Direct observation of long-lived radical pair between flavin and guanine in single- and double-stranded DNA-oligomers

Abstract

The mechanism by which cryptochrome (CRY) proteins are capable of sensing weak magnetic fields (e.g., the geomagnetic field: ~50 μT) was suggested to be mediated by spin-correlated radical pairs (SCRPs) comprising a flavin adenine dinucleotide (FAD) radical and a tryptophan (Trp) radical which are formed simultaneously by light-induced electron transfer (ET). Here, we provide evidence for direct photoinduced ET that leads to long-lived SCRPs comprising a flavin (Fl) radical and a guanine (G) radical in flavin-tethered single- and double-stranded DNA oligomers by using time-resolved electron paramagnetic resonance (TREPR) spectroscopy. Transient absorption (TA) spectroscopy and its magnetic field effect (MFE) identified RP generation via a triplet-state precursor, in contrast to RP generation via a singlet-state precursor in CRY. Our findings of RPs in Fl-DNA oligomers having microsecond-long lifetimes and capable of exerting a large MFE at room temperature may significantly impact on our understanding of biological magnetoreception.

Scheme 1. Photoinduced ET processes of guanine (G) and flavin (Fl).

After the processes a) and b), sequential electron/hole transfer processes between G bases are possible in G polyads. The processes a) and b) are inhibited by the presence of an indole moiety. Assuming that intrastrand reactions are almost exclusive, process e) should be negligible, see the main text^§.

Fig. 1. Quenching efficiencies of flavin fluorescence in the ODNs.

Fluorescence intensities of flavin in the ODNs (50 μM, I) relative to the parent flavin molecule (50 μM, I₀) measured at 16 °C. Excitation: 450 nm and emission: 520 nm. The averages and the standard deviations (in parentheses) of the respective measurements of three times are plotted.

Fig. 2. TREPR spectra of ss-Fl–DNA(G4) and G-to-I substituent as a negative control.
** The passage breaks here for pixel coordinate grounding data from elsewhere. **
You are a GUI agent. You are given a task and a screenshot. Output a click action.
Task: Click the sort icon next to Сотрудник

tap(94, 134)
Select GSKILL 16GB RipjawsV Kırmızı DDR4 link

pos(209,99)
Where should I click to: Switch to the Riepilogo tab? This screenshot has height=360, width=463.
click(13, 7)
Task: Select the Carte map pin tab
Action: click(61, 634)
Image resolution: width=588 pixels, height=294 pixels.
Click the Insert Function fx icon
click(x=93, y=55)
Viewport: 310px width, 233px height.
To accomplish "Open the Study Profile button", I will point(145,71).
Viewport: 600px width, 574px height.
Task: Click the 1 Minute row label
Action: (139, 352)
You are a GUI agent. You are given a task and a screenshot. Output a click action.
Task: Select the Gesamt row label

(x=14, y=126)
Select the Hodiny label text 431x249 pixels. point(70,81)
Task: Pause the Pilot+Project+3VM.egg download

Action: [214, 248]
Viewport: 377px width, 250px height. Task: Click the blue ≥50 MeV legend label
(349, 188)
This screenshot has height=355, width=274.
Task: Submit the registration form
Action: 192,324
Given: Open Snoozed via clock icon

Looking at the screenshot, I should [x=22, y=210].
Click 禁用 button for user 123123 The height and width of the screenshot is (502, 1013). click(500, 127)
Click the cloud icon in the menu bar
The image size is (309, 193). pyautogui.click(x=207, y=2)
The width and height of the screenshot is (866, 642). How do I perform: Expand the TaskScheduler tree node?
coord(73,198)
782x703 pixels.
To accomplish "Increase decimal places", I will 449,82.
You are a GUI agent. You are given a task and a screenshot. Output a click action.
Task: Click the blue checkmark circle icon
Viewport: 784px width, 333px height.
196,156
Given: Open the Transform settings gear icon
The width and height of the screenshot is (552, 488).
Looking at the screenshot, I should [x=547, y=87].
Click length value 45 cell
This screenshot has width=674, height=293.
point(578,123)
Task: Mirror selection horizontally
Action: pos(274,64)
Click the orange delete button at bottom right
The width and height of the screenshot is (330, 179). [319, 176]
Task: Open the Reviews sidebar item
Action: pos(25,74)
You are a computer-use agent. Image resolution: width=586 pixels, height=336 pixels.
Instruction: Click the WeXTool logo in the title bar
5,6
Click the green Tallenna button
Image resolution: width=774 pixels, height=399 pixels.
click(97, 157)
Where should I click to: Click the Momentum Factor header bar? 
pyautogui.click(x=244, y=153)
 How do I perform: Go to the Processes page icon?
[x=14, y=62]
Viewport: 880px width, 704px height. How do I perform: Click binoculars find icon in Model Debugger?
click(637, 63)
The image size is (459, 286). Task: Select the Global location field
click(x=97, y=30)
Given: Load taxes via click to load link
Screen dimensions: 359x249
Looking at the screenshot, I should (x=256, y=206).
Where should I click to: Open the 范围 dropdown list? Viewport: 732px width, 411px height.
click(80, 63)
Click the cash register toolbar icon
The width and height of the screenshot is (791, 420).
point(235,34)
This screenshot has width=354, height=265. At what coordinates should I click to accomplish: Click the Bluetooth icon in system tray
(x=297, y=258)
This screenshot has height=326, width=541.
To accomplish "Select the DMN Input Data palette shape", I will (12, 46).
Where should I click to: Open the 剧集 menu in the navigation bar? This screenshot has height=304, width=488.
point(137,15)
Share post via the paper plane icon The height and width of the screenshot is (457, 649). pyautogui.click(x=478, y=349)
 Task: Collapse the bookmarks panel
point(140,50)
50 μM solutions of (a) ss-Fl–DNA(G4) and (b) ss-Fl–DNA(I1G3), recorded 1.5 μs after pulsed laser excitation (at 450 nm) at 5 °C. Experimental spectra are shown as drawn lines, spectral simulations as dashed lines. The parameters entering the simulations can be found in Supplementary Table S2.

Fig. 3. TREPR spectra of ss-Fl–DNA(G1I3) and the temperature dependence.

50 μM solution of ss-Fl–DNA(G1I3), recorded 1.5 μs after pulsed laser excitation (at 450 nm), (a) in the solution state at 5 °C and (b) in the frozen solution state at −123 °C. Experimental spectra are shown as drawn lines, spectral simulations as dashed lines. The parameters entering the simulations can be found in Supplementary Table S2.

Fig. 4. TREPR spectra of ds-Fl–DNA(G4)/N–DNA and the suppressing effect.

50 μM solutions of (a) ds-Fl–DNA(G4)/N–DNA, (b) ds-Fl–DNA(I1G3)/N–DNA and (c) ds-Fl–DNA(G4)/Ind–DNA, recorded 1.5 μs after pulsed laser excitation (at 450 nm) at 5 °C. Experimental spectra are shown as drawn lines, spectral simulations as dashed lines. The parameters entering the simulations can be found in Supplementary Table S2.

Fig. 5. Time profiles of transient absorption (TA) of ss-Fl–ODN and the magnetic field effect (MFE).

a Time profiles of transient absorption (TA) for a 50 μM solution of ss-Fl–DNA(G4) and (b) Magnetic field effect on the TA signal averaged in the range from 0.2 to 0.5 μs after laser pulses. The TA signals are recorded monitoring the 532 nm diode laser after a pulse excitation by OPO (450 nm) at room temperature ( ~23 °C). The magnetic field is scanned from -28 to +28 mT and repeated 10 times. The error bar is calculated by the standard error over 10 times data. No error bar is on the zero-field data because the data are calculated relative to the data at zero field at each scan. The filled circles are for ss-Fl–DNA(G4) and open circles are for ss-Fl–DNA(I4) as a control experiment.